Each Person carries a preferred_language (BCP-47, default en). notation_session::load_question renders each prompt in that language from the question_translations table — attorney-reviewed localized copy keyed by (question_id, locale) — falling back to the English base prompt when no translation exists. Because both the HTML form and the MCP / A2A tools resolve the prompt through that one service, intake is multilingual on every surface at once. Translation is reviewed copy, not runtime machine translation: the staff_review gate and all legal copy stay attorney-reviewed in each language.
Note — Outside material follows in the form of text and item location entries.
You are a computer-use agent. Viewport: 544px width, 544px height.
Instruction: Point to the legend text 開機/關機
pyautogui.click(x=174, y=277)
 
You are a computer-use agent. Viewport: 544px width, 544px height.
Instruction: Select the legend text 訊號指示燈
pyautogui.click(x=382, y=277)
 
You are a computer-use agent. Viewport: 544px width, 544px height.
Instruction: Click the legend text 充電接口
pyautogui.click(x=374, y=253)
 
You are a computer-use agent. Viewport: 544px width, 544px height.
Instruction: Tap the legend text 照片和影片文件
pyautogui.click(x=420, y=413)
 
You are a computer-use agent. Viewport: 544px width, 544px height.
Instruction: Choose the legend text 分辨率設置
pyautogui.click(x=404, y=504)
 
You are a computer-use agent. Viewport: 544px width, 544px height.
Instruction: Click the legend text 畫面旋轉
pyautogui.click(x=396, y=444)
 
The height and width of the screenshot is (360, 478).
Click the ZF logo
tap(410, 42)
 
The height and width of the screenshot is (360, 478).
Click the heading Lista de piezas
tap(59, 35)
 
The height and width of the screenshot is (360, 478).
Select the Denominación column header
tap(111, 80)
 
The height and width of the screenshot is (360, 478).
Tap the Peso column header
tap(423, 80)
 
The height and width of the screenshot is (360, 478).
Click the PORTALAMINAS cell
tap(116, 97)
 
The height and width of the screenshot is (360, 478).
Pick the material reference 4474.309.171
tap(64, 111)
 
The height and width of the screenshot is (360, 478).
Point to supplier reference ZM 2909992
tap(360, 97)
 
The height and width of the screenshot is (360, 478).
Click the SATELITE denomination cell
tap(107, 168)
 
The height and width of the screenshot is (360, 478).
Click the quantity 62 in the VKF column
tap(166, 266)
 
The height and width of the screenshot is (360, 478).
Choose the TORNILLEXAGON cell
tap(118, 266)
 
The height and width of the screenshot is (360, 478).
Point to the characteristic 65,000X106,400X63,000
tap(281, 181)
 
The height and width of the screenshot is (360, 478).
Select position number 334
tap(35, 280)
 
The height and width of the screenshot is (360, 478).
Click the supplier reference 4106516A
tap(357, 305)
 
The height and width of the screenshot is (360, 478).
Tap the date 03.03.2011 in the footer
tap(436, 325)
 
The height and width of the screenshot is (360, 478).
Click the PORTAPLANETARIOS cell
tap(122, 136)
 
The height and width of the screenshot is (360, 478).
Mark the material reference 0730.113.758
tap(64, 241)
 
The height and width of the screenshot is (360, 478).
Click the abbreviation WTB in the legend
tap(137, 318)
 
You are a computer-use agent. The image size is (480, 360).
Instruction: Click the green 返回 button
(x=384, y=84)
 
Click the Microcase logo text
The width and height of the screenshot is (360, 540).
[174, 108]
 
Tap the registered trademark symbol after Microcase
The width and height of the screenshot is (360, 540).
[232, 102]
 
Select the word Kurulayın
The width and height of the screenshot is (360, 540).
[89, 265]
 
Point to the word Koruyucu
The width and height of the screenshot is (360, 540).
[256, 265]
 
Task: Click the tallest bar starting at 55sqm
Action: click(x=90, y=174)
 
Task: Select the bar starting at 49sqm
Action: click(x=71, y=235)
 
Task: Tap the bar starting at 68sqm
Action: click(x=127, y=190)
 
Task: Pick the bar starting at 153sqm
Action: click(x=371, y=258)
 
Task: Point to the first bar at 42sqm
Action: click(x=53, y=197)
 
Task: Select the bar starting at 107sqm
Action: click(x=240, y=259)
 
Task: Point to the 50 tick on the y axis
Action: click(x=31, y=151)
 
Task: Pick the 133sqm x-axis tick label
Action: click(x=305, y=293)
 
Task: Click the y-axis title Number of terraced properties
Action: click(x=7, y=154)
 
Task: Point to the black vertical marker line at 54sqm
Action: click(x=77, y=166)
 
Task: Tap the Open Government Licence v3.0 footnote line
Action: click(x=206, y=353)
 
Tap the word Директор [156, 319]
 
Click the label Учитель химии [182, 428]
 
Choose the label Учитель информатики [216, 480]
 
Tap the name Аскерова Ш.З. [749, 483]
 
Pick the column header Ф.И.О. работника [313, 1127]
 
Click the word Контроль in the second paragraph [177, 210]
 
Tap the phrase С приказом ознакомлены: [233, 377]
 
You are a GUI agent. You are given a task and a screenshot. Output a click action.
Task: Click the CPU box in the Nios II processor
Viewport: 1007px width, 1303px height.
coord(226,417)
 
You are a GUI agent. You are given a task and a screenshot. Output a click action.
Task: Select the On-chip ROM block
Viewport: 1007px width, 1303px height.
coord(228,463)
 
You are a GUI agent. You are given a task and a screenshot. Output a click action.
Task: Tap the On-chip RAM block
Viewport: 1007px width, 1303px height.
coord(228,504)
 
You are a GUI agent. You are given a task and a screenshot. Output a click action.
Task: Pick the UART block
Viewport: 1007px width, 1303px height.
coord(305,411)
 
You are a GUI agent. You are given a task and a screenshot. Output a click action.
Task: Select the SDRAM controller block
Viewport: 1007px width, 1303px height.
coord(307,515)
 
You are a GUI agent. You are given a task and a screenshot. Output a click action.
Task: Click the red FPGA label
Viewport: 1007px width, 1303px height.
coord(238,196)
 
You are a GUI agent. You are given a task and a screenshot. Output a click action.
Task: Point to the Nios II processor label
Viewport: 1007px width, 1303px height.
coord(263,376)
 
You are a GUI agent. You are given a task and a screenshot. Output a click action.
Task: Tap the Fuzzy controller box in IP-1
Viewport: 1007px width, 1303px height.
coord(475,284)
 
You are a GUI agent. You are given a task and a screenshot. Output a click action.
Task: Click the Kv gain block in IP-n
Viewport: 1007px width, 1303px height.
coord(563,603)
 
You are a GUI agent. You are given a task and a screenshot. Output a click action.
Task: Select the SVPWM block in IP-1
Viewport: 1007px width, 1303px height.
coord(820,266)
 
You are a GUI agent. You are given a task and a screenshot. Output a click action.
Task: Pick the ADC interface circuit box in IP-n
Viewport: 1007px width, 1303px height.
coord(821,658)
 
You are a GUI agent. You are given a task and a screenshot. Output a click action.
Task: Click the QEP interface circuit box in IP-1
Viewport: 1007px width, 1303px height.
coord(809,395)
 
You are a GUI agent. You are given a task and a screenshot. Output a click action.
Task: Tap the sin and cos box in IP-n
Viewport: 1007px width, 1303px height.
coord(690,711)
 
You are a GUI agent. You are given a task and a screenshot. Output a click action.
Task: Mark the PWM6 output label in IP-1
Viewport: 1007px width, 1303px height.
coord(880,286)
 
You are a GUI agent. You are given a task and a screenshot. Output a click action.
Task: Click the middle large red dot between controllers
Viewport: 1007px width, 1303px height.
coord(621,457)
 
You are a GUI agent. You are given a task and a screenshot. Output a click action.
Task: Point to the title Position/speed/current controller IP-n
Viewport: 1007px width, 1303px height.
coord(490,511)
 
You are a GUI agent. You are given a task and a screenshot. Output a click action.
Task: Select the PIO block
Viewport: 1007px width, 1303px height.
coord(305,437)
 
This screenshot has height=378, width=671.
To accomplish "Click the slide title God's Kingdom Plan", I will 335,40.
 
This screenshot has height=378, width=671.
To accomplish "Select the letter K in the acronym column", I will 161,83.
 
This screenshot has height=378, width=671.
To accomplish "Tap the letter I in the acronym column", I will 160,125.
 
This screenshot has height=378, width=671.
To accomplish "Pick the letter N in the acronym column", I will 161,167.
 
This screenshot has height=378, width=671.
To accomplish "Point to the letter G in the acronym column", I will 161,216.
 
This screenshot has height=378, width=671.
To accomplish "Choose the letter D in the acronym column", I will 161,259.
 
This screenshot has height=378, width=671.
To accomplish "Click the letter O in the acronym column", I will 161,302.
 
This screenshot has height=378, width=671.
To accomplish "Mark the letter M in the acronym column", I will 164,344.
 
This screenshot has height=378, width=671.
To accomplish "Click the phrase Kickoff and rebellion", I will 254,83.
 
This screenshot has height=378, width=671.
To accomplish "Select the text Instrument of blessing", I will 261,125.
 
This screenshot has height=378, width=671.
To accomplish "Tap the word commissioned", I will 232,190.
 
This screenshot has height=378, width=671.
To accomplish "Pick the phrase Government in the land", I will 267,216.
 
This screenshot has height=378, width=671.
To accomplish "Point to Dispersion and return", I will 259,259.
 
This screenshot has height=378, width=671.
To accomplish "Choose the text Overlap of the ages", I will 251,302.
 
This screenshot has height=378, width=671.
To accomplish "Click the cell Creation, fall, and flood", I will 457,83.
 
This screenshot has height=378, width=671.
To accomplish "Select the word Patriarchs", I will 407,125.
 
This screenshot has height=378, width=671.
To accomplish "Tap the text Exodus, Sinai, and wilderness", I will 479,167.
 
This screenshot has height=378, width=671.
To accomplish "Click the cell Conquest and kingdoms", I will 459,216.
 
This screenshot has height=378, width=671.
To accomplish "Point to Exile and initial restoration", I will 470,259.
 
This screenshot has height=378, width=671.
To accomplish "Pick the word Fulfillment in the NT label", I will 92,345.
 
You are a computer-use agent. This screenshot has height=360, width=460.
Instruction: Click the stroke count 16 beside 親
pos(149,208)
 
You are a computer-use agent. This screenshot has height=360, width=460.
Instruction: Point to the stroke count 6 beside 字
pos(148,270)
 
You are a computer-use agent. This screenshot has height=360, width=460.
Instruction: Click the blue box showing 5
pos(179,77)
Spanish (es) ships seeded for the retainer questions.

Question

One prompt presented to a respondent during Template traversal. Identified by a stable code (e.g. client_name, organizer_state). Has an answer_typestring, int, bool, choice, etc. — that the form layer uses to render the right input.

Answer

One respondent's answer to one Question. Deduplicated by (question, person, value), so re-submitting the same value is a no-op.

Rule

A validation check applied to markdown notations by the rules crate. Three families:

The cli validate subcommand runs the relevant subset per file.